Bittencourt and colleagues studied 206 patients older than 18 years with molecularly confirmed FH. All patients were asymptomatic for atherosclerotic CVD and were being treated based on AHA/ACC guidelines, with 98% receiving statins, 80% receiving high-dose statins and 65% receiving ezetimibe. The average age of patients was 45 years and 36.4% of patients were male. Baseline LDL was 269 mg/dL and on-therapy LDL was 150 mg/dL. Patients underwent coronary artery calcium (CAC) measurement; CAC was present in 105 (51%).
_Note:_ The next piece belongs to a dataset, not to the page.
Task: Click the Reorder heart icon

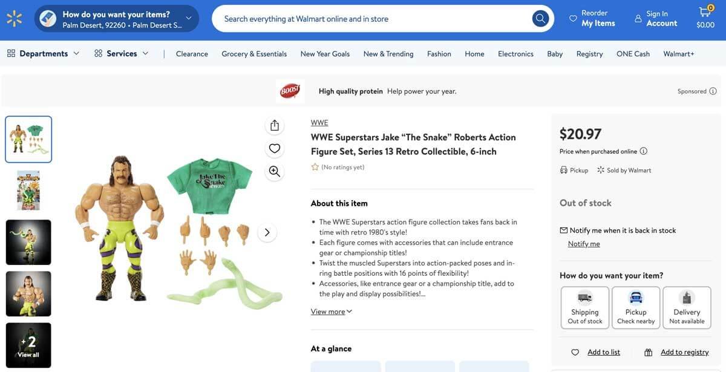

Framingham scores were calculated from baseline LDL levels using both the patient’s biological age and an imputed vascular age based on the Mesa formula for determining vascular age, which incorporates the level of CAC.

The annualized rate of atherosclerotic CVD events – fatal or nonfatal myocardial infarctions, fatal and nonfatal strokes, unstable angina requiring revascularization and elective myocardial revascularization due to angina pectoris or positive myocardial stress testing – was calculated for both biological and vascular ages. Among patients with a <10% risk Framingham risk score based on biological age, there were 8.45 events per year. Among patients with a 10% to 20% Framingham risk score, there were 23.28 events per year; in patients with a Framingham risk score >20%, the annualized rate was 28.13. No events occurred in patients with a Framingham risk score <20% based on vascular age, but the annualized rate among patients with a risk score >20% was 50.37.

Patients with a higher Framingham risk score would be most likely to benefit from treatment with a PCSK9 inhibitor, the researchers explained.

“This identified that two-thirds of the FH population really has no risk and only one-third has very high risk – 50% over 10 years – which is a huge risk,” Bittencourt said. “This represents a significant improvement in risk stratification. What we are suggesting is that an adjusted score based on vascular age may be more appropriate in this population than risk scores we have used previously for patients with FH.”


The analysis of CAC in patients with FH also introduces other interesting questions, according to the researchers. Despite having a significant atherosclerotic burden for an extended period, all the patients in this study were asymptomatic.

“These patients have been exposed to high LDL for 40 to 50 years. The question is: Why didn’t they develop atherosclerosis?” said Khurrum Masir, MD, MPH, MSc, associate professor of medicine at Yale University. “Is there a gain or loss of function? We need to understand this is not an entirely homogeneous group. It’s pretty heterogeneous; 40% have no calcium. The good news is that if you follow them up to 7 years, or a mean of 4.5 years, you will see zero events. That doesn’t mean they have zero risk, but you can really reassure patients that they have very low risk. This $100 test can help guide treatment for a $5,000 per year PCSK9 treatment to patients who are more likely to benefit.” by Chris Rosenberg


Miname M, et al. Abstract Sa1075. Presented at American Heart Association Scientific Sessions 2018; Nov. 10, 2018; Chicago.

Disclosure: Santos reports consulting fees/honoraria from Amgen, Akcea, Astra-Zeneca, Biolab, Esperion, Kowa, Merck, Novo-Nordisk, Pfizer and Sanofi/Regeneron. Bittencourt reports research grant from Sanofi and speakers fees from Boston Scientific. Nasir reports no relevant financial disclosures.